# DATA FOR THE TASK
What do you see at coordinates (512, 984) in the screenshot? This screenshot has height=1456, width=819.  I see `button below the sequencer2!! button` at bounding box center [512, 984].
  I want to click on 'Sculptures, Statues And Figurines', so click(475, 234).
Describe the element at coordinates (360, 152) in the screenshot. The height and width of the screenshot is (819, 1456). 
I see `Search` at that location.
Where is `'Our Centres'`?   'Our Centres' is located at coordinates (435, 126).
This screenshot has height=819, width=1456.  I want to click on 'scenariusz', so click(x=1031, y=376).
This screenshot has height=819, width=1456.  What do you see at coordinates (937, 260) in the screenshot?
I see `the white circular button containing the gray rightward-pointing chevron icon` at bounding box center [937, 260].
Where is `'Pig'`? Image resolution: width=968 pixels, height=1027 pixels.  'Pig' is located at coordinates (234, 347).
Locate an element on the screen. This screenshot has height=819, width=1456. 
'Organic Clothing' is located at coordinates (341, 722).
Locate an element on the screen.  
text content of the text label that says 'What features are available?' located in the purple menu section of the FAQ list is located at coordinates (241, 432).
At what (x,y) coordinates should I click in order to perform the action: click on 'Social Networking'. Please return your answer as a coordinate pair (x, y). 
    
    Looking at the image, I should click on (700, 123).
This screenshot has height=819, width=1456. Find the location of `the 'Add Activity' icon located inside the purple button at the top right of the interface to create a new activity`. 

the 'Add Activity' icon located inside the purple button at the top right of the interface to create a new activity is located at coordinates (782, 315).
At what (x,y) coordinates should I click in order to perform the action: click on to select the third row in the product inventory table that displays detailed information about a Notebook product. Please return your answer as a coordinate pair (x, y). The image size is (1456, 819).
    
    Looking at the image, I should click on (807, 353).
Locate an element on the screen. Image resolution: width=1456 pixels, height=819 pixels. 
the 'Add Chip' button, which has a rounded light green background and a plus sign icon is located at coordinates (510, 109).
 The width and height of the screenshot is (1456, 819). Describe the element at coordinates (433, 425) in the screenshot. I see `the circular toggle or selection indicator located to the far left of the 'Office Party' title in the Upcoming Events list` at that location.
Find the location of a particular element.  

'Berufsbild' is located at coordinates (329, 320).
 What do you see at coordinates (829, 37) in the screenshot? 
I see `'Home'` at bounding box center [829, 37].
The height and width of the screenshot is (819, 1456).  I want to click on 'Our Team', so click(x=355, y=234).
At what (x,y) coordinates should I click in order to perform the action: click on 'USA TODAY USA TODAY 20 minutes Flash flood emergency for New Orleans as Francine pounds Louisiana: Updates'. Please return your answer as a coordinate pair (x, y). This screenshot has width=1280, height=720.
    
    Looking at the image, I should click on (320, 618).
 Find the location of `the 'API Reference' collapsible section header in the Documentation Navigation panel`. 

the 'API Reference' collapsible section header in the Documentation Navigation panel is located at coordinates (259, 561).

# WRITTEN INSTRUCTION
Render each line of the listing above as a Markdown table with the columns Row and Line. Number the rows in order and leave out blank lines.

# EXERCISE ANSWER
| Row | Line |
|---|---|
| 1 | What do you see at coordinates (512, 984) in the screenshot? This screenshot has height=1456, width=819.  I see `button below the sequencer2!! button` at bounding box center [512, 984]. |
| 2 |   I want to click on 'Sculptures, Statues And Figurines', so click(475, 234). |
| 3 | Describe the element at coordinates (360, 152) in the screenshot. The height and width of the screenshot is (819, 1456).  |
| 4 | I see `Search` at that location. |
| 5 | Where is `'Our Centres'`?   'Our Centres' is located at coordinates (435, 126). |
| 6 | This screenshot has height=819, width=1456.  I want to click on 'scenariusz', so click(x=1031, y=376). |
| 7 | This screenshot has height=819, width=1456.  What do you see at coordinates (937, 260) in the screenshot? |
| 8 | I see `the white circular button containing the gray rightward-pointing chevron icon` at bounding box center [937, 260]. |
| 9 | Where is `'Pig'`? Image resolution: width=968 pixels, height=1027 pixels.  'Pig' is located at coordinates (234, 347). |
| 10 | Locate an element on the screen. This screenshot has height=819, width=1456.  |
| 11 | 'Organic Clothing' is located at coordinates (341, 722). |
| 12 | Locate an element on the screen.   |
| 13 | text content of the text label that says 'What features are available?' located in the purple menu section of the FAQ list is located at coordinates (241, 432). |
| 14 | At what (x,y) coordinates should I click in order to perform the action: click on 'Social Networking'. Please return your answer as a coordinate pair (x, y).  |
| 15 |     Looking at the image, I should click on (700, 123). |
| 16 | This screenshot has height=819, width=1456. Find the location of `the 'Add Activity' icon located inside the purple button at the top right of the interface to create a new activity`.  |
| 17 | the 'Add Activity' icon located inside the purple button at the top right of the interface to create a new activity is located at coordinates (782, 315). |
| 18 | At what (x,y) coordinates should I click in order to perform the action: click on to select the third row in the product inventory table that displays detailed information about a Notebook product. Please return your answer as a coordinate pair (x, y). The image size is (1456, 819). |
| 19 |     Looking at the image, I should click on (807, 353). |
| 20 | Locate an element on the screen. Image resolution: width=1456 pixels, height=819 pixels.  |
| 21 | the 'Add Chip' button, which has a rounded light green background and a plus sign icon is located at coordinates (510, 109). |
| 22 |  The width and height of the screenshot is (1456, 819). Describe the element at coordinates (433, 425) in the screenshot. I see `the circular toggle or selection indicator located to the far left of the 'Office Party' title in the Upcoming Events list` at that location. |
| 23 | Find the location of a particular element.   |
| 24 | 'Berufsbild' is located at coordinates (329, 320). |
| 25 |  What do you see at coordinates (829, 37) in the screenshot?  |
| 26 | I see `'Home'` at bounding box center [829, 37]. |
| 27 | The height and width of the screenshot is (819, 1456).  I want to click on 'Our Team', so click(x=355, y=234). |
| 28 | At what (x,y) coordinates should I click in order to perform the action: click on 'USA TODAY USA TODAY 20 minutes Flash flood emergency for New Orleans as Francine pounds Louisiana: Updates'. Please return your answer as a coordinate pair (x, y). This screenshot has width=1280, height=720. |
| 29 |     Looking at the image, I should click on (320, 618). |
| 30 |  Find the location of `the 'API Reference' collapsible section header in the Documentation Navigation panel`.  |
| 31 | the 'API Reference' collapsible section header in the Documentation Navigation panel is located at coordinates (259, 561). |